本题记录 ->
┌──

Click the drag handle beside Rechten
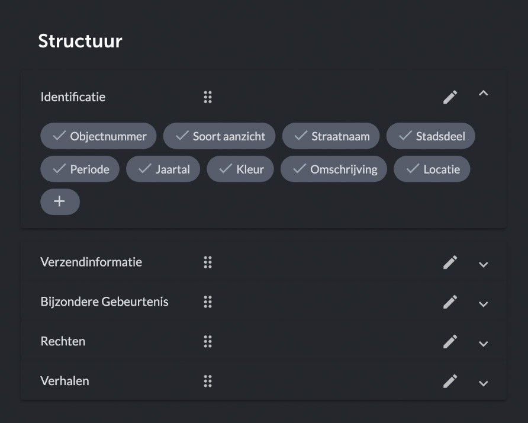This screenshot has width=528, height=423. point(208,341)
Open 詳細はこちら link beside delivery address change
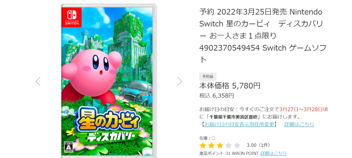 tap(299, 124)
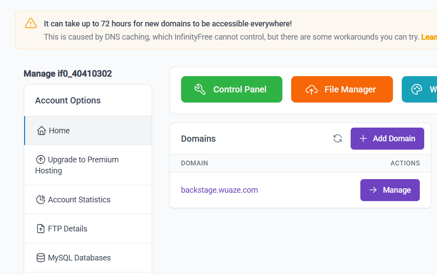
Task: Click the up-arrow circle icon for Upgrade
Action: 41,160

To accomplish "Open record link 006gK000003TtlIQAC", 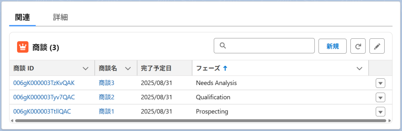I will pyautogui.click(x=42, y=111).
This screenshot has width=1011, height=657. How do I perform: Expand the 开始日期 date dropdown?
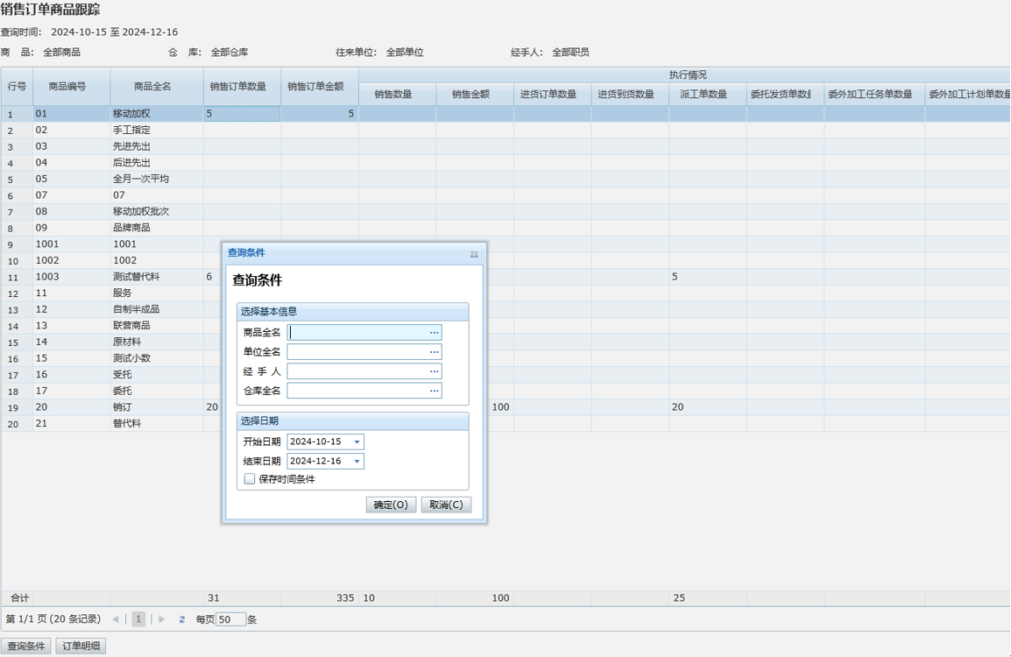pos(357,442)
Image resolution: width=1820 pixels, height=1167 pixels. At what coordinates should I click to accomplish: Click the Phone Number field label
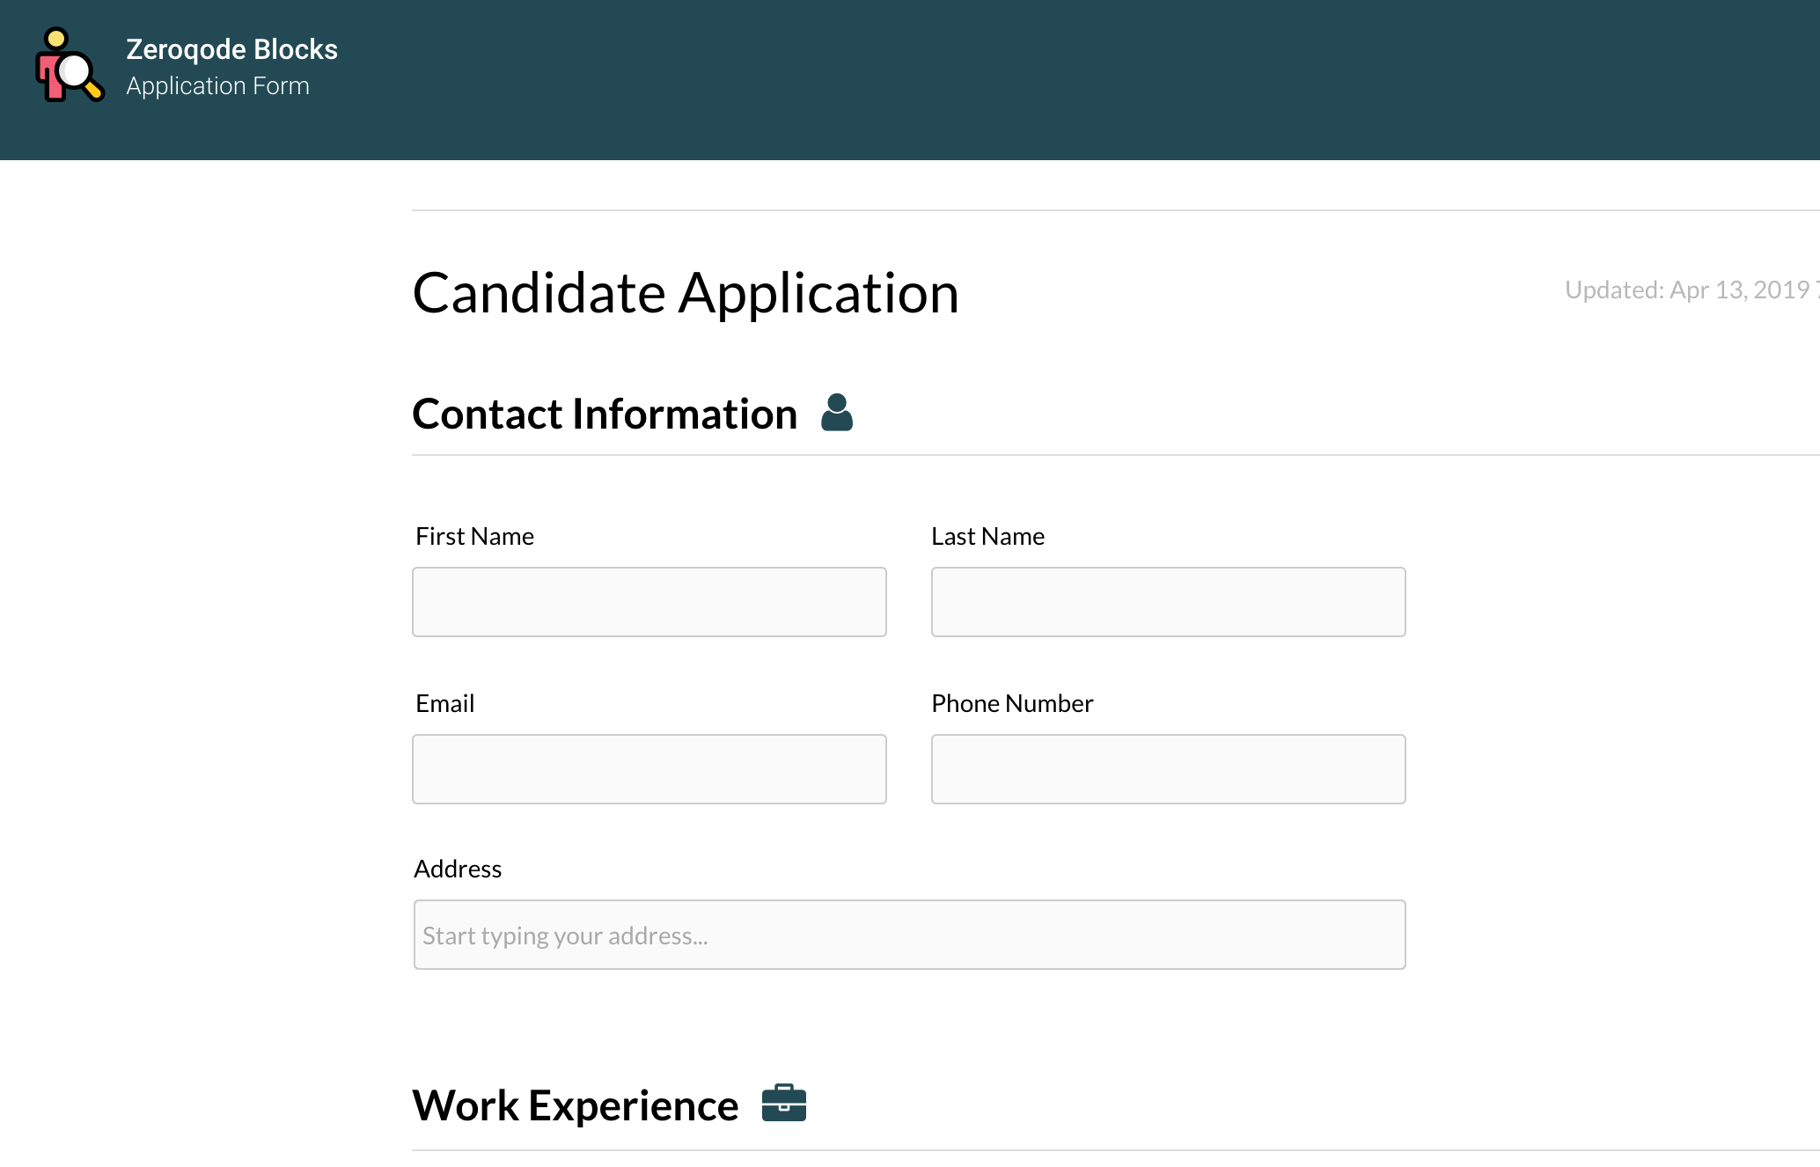[x=1011, y=702]
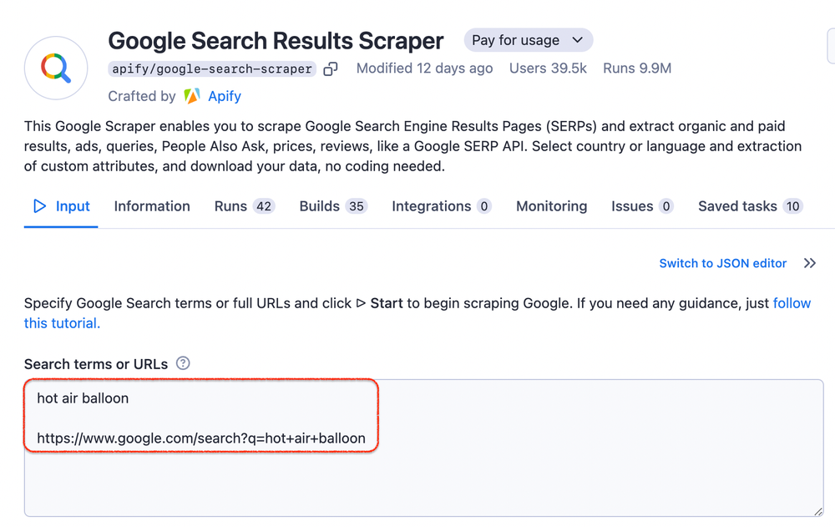The width and height of the screenshot is (835, 527).
Task: Click the double-chevron beside Switch to JSON editor
Action: [x=809, y=263]
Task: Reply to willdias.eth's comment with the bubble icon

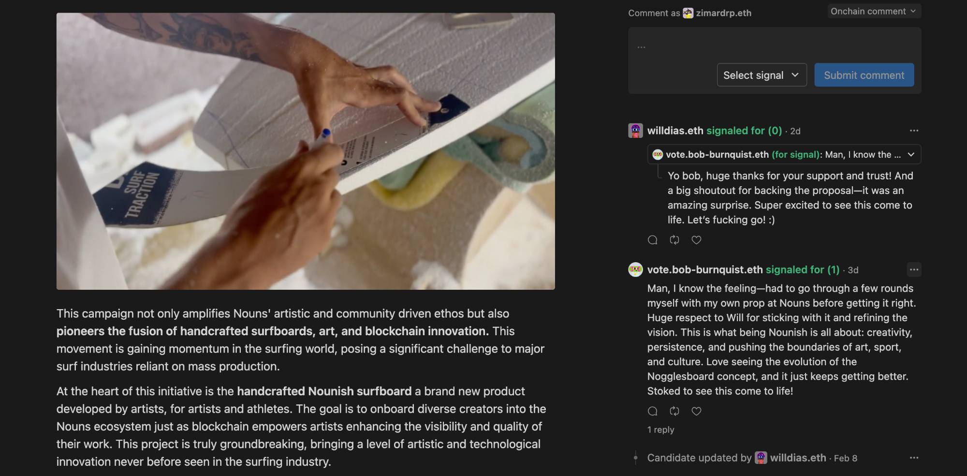Action: (652, 240)
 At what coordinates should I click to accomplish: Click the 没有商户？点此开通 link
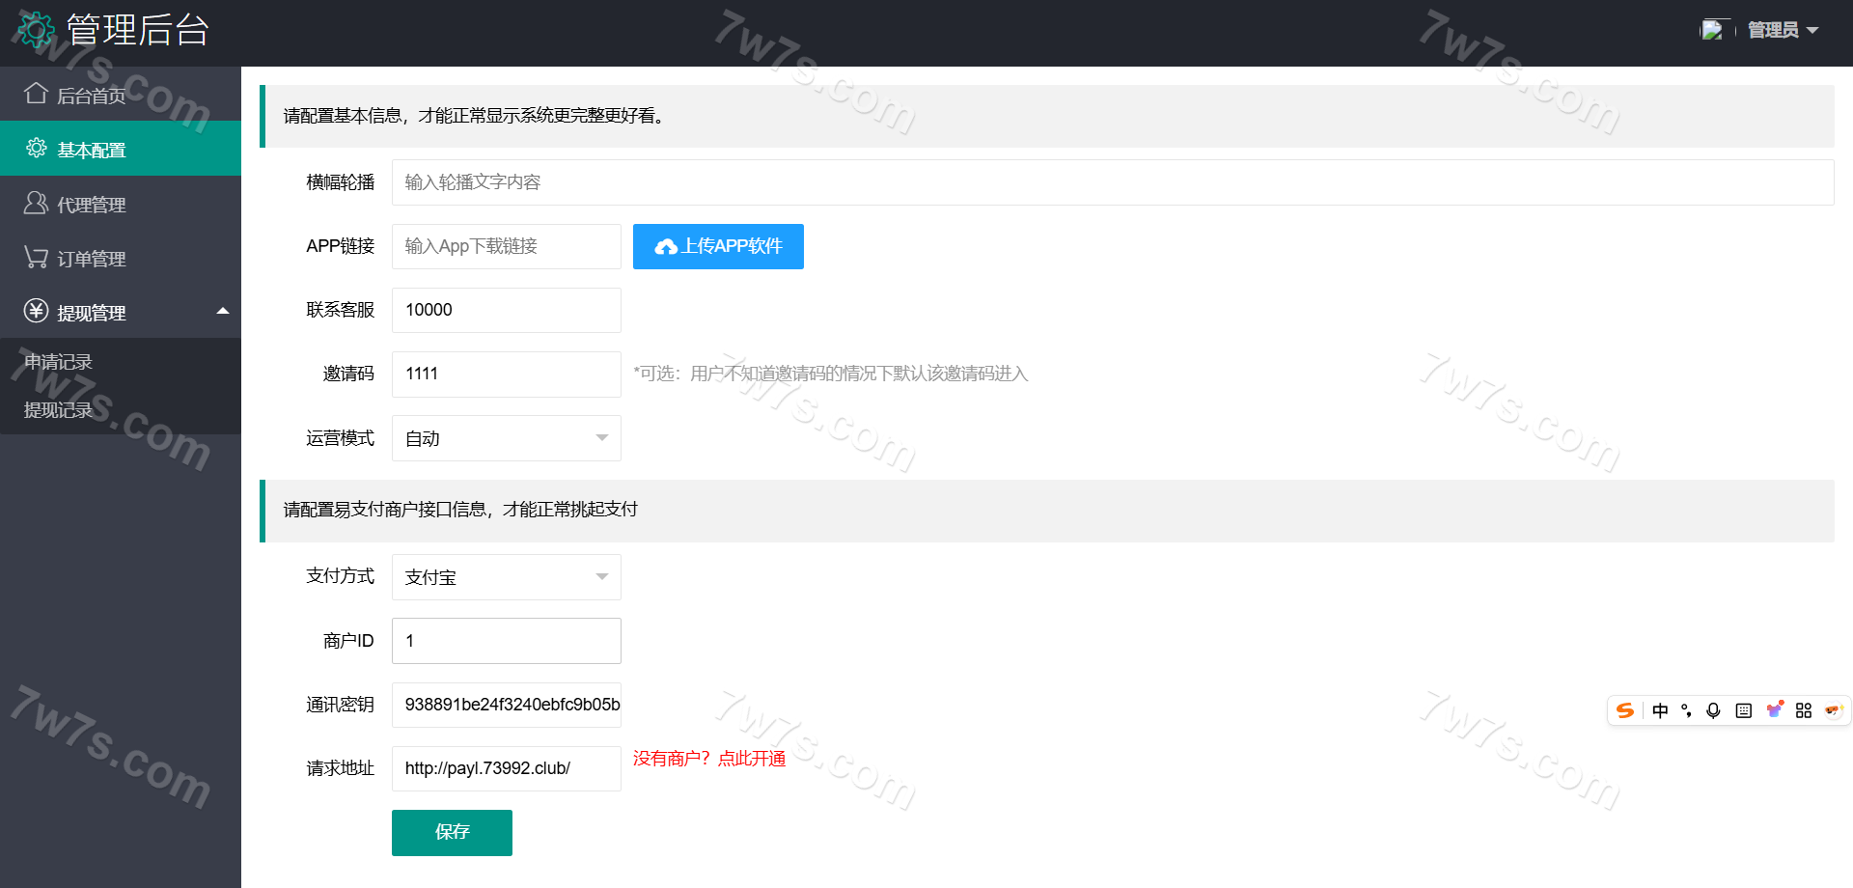click(709, 759)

└──

请把记录中从含有“This screenshot has width=1011, height=657.”的那一行开始、到记录最后一行结束的部分原样照抄下来，首尾两行都要包括。答案里不要放图片。

完成的任务 ->
This screenshot has width=1011, height=657. How do I perform: Expand the 开始日期 date dropdown?
pos(357,442)
Image resolution: width=1820 pixels, height=1167 pixels. At what coordinates should I click to accomplish: Click the Phone Number field label
[x=1011, y=702]
The width and height of the screenshot is (835, 527).
Task: Click the double-chevron beside Switch to JSON editor
Action: [x=809, y=263]
Task: Reply to willdias.eth's comment with the bubble icon

Action: (652, 240)
 At what coordinates should I click to accomplish: Click the 没有商户？点此开通 link
click(709, 759)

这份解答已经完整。